Bilge Demirköz'ün çalışmaları ve eserleri aşağıda maddeler halinde listelenmiştir.
- Bilge Demirköz, MIT'de devam etmeyi seçtiği akademik hayatında AMS (Alpha Magnetic Spectrometer) projesinin TRD Geçiş Radyasyonu Dedektörünün yapımında görev alarak NASA ile dört yıl çalışmıştır.
- Bilge Demirköz 2004 yılında İstanbul'da Atina Olimpiyatları meşalesini taşımıştır.
- Doktorası sırasında ATLAS projesinde görev alarak İsviçre'nin Cenevre kenti yakınında bulunan CERN (Avrupa Nükleer Araştırmalar Merkezi)'de çalışmalara katılan Demirköz, ATLAS in SCT (Semi-Conductor Tracker) dedektörünün yapımında çalışmıştır.
- Türkiye CERN'e üye olmadığı halde, CERN tarafından Research Fellow ünvanıyla CERN'ün elemanı olarak kabul edilen Demirköz, iki yılı aşkın CERN adına görev yapmıştır.
- ATLAS dedektörünün hem veri alım ve tetikleme sisteminde hem de karanlık madde bulgu hassasiyetini arttırmak için çalışmıştır.
- Altı ay boyunca Cambridge Üniversitesi adına çalıştıktan sonra görevine yine ATLAS projesinde Barselona Üniversitesi (IFAE) adına CERN de devam eden Demirköz, ATLAS'in bastığı ilk makalelerden üçünde QCD (kuantum kromo dinamiği) ve jet bulguları analizi konusunda önemli rol oynamıştır.
- Şubat 2011 yılında ODTÜ'de doçent olarak eğitim ve araştırma faaliyetlerine başlayan Demirköz, AMS-02 deneyinin Mayıs 2011'de uzaya gitmesi ve Uluslararası Uzay İstasyonu'na yerleştirilmesiyle birlikte, AMS-02 deneyinde tekrar görev almıştır.

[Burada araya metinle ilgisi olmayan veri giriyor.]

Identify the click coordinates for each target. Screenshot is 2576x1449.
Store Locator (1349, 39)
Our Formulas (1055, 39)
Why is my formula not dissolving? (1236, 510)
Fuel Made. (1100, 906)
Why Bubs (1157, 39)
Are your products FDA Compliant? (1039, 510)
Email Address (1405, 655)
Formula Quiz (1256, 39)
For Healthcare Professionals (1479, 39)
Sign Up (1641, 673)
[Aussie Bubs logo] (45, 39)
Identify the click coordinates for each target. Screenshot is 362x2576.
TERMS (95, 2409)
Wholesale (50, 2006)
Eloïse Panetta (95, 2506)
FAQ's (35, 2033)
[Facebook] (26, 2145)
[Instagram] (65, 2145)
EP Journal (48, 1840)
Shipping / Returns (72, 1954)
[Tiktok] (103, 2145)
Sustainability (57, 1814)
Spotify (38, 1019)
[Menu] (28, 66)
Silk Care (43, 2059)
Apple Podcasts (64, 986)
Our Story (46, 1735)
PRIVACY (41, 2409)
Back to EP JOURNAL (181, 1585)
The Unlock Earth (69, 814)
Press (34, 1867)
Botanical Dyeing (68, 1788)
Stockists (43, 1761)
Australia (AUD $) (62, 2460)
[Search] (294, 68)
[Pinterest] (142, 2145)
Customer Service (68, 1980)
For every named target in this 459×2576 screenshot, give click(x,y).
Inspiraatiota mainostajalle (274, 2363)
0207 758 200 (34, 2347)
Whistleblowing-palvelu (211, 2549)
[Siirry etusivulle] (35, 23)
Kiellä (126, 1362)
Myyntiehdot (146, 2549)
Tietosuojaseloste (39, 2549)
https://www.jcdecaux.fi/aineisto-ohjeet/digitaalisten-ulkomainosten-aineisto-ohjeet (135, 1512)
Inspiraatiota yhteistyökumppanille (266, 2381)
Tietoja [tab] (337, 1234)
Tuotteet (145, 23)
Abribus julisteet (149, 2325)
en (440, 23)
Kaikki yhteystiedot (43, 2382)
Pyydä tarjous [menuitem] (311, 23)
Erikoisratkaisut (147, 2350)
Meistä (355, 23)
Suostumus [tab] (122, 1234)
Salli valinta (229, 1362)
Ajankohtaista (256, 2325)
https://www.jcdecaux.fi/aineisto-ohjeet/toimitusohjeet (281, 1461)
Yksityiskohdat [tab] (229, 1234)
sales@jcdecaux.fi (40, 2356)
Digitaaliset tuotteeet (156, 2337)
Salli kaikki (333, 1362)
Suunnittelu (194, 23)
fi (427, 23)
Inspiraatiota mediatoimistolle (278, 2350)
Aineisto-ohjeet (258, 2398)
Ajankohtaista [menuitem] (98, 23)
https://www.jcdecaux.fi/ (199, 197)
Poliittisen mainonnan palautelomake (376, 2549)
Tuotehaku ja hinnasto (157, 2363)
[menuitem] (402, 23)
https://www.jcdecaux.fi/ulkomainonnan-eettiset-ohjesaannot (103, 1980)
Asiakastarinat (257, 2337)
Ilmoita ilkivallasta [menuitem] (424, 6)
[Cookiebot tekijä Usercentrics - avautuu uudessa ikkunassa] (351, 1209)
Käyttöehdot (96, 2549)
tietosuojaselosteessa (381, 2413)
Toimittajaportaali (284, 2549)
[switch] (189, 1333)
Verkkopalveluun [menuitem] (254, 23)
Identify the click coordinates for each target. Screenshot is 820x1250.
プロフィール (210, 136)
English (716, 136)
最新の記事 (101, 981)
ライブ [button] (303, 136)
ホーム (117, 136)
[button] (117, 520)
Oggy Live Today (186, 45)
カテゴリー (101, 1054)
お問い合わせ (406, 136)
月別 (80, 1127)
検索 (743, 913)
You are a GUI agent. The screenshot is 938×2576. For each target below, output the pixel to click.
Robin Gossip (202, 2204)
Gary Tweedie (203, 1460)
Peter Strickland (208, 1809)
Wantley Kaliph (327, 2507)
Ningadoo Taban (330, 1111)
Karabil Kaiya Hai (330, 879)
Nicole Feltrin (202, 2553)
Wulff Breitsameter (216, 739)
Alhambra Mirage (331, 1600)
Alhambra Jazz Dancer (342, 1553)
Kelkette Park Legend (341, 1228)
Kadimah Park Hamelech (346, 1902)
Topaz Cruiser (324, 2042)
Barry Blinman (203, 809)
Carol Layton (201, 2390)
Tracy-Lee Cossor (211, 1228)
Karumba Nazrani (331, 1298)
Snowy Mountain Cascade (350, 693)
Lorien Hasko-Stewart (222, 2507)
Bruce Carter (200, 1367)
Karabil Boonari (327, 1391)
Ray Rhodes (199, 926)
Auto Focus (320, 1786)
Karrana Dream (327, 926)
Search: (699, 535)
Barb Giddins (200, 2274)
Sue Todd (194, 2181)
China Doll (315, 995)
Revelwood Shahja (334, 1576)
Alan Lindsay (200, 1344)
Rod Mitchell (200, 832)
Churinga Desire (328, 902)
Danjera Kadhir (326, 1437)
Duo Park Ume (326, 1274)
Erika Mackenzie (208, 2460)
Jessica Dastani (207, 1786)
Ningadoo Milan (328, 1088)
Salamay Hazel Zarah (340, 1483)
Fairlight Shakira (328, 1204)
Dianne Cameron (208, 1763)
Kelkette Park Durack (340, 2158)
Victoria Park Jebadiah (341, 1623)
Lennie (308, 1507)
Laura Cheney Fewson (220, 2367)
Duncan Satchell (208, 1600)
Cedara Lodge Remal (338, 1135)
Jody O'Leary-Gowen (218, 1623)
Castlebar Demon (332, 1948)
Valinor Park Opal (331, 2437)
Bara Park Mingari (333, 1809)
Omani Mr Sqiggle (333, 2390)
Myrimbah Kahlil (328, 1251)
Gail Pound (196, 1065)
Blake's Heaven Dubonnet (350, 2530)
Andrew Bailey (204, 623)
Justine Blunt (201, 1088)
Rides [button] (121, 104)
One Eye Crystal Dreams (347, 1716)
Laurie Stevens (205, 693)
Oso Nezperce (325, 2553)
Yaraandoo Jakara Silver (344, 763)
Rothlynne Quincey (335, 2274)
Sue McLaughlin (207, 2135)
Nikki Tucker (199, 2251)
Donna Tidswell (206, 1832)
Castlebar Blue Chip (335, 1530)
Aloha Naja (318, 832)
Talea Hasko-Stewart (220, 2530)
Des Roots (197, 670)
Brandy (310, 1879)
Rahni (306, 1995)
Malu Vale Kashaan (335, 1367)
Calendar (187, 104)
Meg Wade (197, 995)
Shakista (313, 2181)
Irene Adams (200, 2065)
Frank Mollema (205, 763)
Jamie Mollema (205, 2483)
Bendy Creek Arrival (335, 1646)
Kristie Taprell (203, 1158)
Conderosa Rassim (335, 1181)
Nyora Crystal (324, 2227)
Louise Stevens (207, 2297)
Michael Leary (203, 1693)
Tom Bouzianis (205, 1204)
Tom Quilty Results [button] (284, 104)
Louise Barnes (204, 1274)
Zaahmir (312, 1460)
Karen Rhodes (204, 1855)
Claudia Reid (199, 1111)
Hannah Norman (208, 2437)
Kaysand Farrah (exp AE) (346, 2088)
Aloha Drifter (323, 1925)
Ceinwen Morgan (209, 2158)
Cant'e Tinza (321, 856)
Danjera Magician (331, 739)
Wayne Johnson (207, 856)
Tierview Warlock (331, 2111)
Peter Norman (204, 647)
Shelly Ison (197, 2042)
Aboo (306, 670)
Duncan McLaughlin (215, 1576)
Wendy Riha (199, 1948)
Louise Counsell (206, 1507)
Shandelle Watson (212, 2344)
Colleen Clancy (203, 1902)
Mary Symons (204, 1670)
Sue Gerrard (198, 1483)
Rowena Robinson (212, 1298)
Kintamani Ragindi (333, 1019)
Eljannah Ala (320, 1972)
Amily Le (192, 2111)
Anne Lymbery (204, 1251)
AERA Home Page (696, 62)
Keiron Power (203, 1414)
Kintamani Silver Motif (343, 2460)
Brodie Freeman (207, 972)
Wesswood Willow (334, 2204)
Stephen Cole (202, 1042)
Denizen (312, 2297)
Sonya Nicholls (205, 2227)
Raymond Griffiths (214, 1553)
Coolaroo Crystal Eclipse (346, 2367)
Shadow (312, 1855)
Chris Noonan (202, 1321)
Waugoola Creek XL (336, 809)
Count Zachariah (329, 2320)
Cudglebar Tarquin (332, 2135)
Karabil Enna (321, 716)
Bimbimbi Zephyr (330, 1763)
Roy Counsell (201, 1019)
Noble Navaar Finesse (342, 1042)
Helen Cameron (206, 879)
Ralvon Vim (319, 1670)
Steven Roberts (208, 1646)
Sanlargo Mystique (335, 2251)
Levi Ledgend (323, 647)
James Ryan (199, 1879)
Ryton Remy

- AEK (Türkiye Atom Enerjisi Kurumu)'na sunmuş olduğu projenin Ağustos 2012'de kabulü sonucunda Türkiye AMS-02 deneyinin resmi üyesi olmuştur.
- Nisan 2013 yılında AMS-02'nin ilk makalesi, kozmik ışınlarda positron oranı ölçümü, karanlık madde konusuna ışık tutabileceğinden bilim dünyasında geniş yankı bulmuştur.
- Bilge Demirköz, Türkiye'nin CERN'e üyelik sürecini kolaylaştırmak, halkımızın CERN'ü ve araştırmaları tanıması için, 2 Nisan 2012 ile 8 Temmuz 2012 tarihleri arasında CERN'ün büyük gezici sergisi olan "Bilimi Hızlandırıyoruz"un ODTÜ'de sergilenmesine vesile olmuş ve sergi 2 Nisan 2012 yılında CERN Başkanı, TAEK Başkanı ve ODTÜ rektörünün katılımıyla açılmıştır.
- Bilge Demirköz, Mayıs 2011'de fiziğe ve bilim iletişimine yaptığı katkılardan ötürü, TED (Technology Entertainment Design) tarafından TED Fellow seçilerek, Temmuz 2011 yılında Edinbourgh'deki TED Global toplantısında bir konuşma vermiştir.
- WEF (World Economic Forum) un Istanbul Hub'ı tarafından Global Shapers seçilerek, WEF'in İstanbul'daki toplantısına katılan Demirköz, Temmuz 2012'de, TÜBA (Türkiye Bilimler Akademisine) Asosiye üye olarak seçilmiştir.
- Telekom Dünyası dergisinde bir süre makaleler yayınlamıştır.
- Bilim ve Teknik Dergisinde de zaman zaman makaleler yayınlamaktadır.
- Bilge Demirköz Orta Doğu ülkelerini temsilen 2014 yılında CERN’ün ACCU (CERN Kullanıcıları Danışma Kurulu)’na seçilmiştir.
- 2013 yılından itibaren TÜBİTAK Bilim Kurulu Üyesi görevini sürdürmektedir.